Data de Julgamento15 Fevereiro 2023
Tribunal de OrigemTribunal de Justiça do RS
Classe processualApelação
Número do processo50010621020178210074
Tipo de documentoAcórdão
ÓrgãoVigésima Primeira Câmara Cível

PODER JUDICIÁRIO

Documento:20003207369
Poder Judiciário
Tribunal de Justiça do Estado do Rio Grande do Sul

21ª Câmara Cível

Avenida Borges de Medeiros, 1565 - Porto Alegre/RS - CEP 90110-906

Apelação Cível Nº 5001062-10.2017.8.21.0074/RS

TIPO DE AÇÃO: Dívida Ativa

RELATOR: Desembargador ARMINIO JOSE ABREU LIMA DA ROSA

APELANTE: ESTADO DO RIO GRANDE DO SUL (EMBARGADO)

APELADO: DARCI DA SILVA OLIVEIRA (EMBARGANTE)

RELATÓRIO

ESTADO DO RIO GRANDE DO SUL apela da sentença de procedência dos embargos de terceiros opostos por DARCI DA SILVA OLIVEIRA, desconstituindo a penhora sobre o imóvel matriculado sob número 15.595 junto ao Registro de Imóveis de Três de Maio, penhorado na execução fiscal nº 50002391720098210074.

Nas razões recursais, argumenta com a incidência do art. 185, CTN, norma específica de acordo com a qual presume-se fraudulenta a alienação de bens por sujeito passivo em débito para com a Fazenda Púbica por crédito tributário regularmente inscrito como dívida ativa.

Afirma que os alienantes Vanderlei Luís Rasia e Ivete Witczak Rasia receberam o imóvel em questão por dação em pagamento em 24.02.2011, de Rosemere Teresinha Schuster Muller, quando está já havia sido citada na execução fiscal nº 50002391720098210074 (antigo 074/1.09.0000157-8), em 06.04.2009, de modo que a devedora estava plenamente ciente da sua obrigação de não esvaziamento patrimonial.

Aponta para o reconhecimento da fraude nos autos da execução, enfatizando, no mais, que transações posteriores não têm o condão de convalidar a fraude perpetrada inicialmente pela devedora Rosemere.

Acrescenta, ainda, desimportar a boa-fé do adquirente do bem para fins de configuração de fraude à execução fiscal, tendo-se em vista o interesse público subjacente ao crédito tributário, não aplicável enunciado da Súmula 375, STJ.

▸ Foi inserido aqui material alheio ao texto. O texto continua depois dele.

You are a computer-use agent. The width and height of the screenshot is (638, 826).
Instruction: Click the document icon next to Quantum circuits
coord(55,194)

Descabidas, igualmente, "alegações relativas ao elemento surpresa no momento de registro de propriedade com a notícia da penhora, pois o processo de execução fiscal não corre em segredo de justiça. Além disso, é práxis das transações imobiliárias que o vendedor apresente certidões de inexistência de ônus e ações."

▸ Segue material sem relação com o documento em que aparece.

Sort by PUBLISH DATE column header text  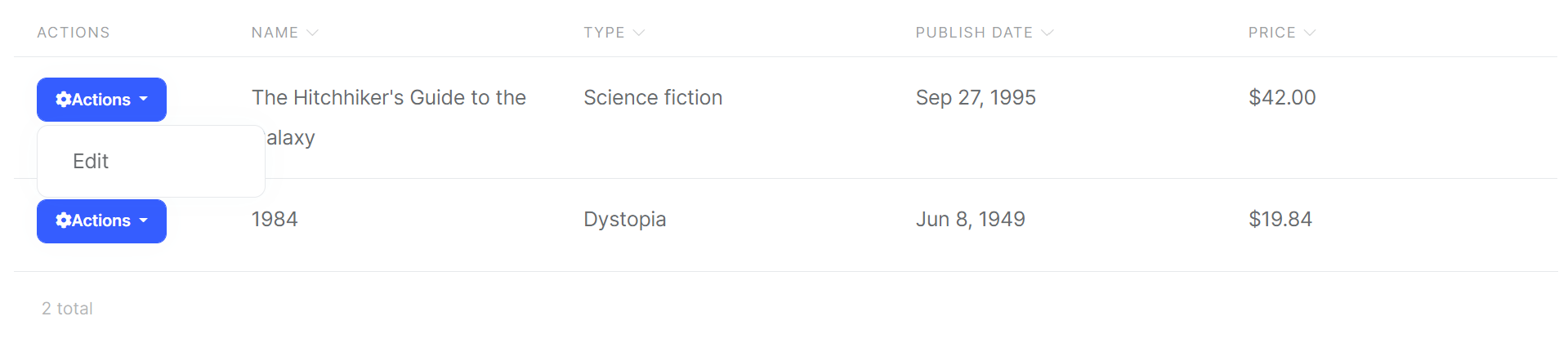(974, 33)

Por cautela, invocando princípio da causalidade, sustenta descabida sua condenação ao pagamento dos ônus da sucumbência, postulando, subsidiariamente, a minoração da quantia arbitrada a título de honorários, "dada a singeleza do assunto discutido e a matéria ser eminentemente de direito."

Requer, assim, o provimento do recurso.

Contrarrazões acenam, preliminarmente, com a a intempestividade do apelo, na medida em que publicada a sentença em 16.11.2021, com remessa dos autos para digitalização em 28.04.2022.

Na sequencia, propugnam pela manutenção da sentença, destacando (1) não ter qualquer relação com a dívida que deu ensejo à constrição do imóvel; (2) ser adquirente de boa-fé; não fosse (3) ausência de registro da penhora na matrícula do imóvel ao tempo da aquisição.

Refere que o Sr. Vanderlei Luís Rasia recebeu o referido imóvel como dação em pagamento de dívida contraída pelo casal Sérgio Inácio Muller e Rosemere Terezinha Shuster Muller, em 24.02.2011, conforme R13/15.595, e "para que recebesse este imóvel em dação em pagamento, houve o processo que tramitou nesta comarca junto ao JEC, processo nº 074/3.10.0000742-4, onde foi penhorado no dia 06 de setembro de 2010, conforme encontra-se registrado na matrícula do imóvel, verso de fls. 14 dos autos, no R-10/15.595." E agrega, que a "Averbação da postulação de declaração de nulidade da dação em pagamento no processo nº 074/1.11.0001682-0, conforme AV-16/15.595, fls. 16 dos autos, foi julgada improcedente, conforme sentença do referido processo junta aos autos."

É o relatório.

VOTO

De início, conheço do apelo, uma vez que, em se tratando de Fazenda Pública, o termo inicial da contagem do prazo recursal está na data da intimação pessoal, a qual se dá por carga, remessa ou meio eletrônico, e não pela disponibilização de nota de expediente, tal como dispõe o artigo 183, § 1º, CPC/15.

No caso dos autos, não obstante a publicação da sentença por meio da Nota de Expediente nº 92/2021, disponibilizada na edição nº 7093 no Diário da Justiça Eletrônico do dia 16.11.2021, fl. 48 do Evento 3, PROCJUDIC2 dos autos de primeiro grau, não foi efetivada a intimação pessoal da Fazenda Pública acerca da sentença exarada.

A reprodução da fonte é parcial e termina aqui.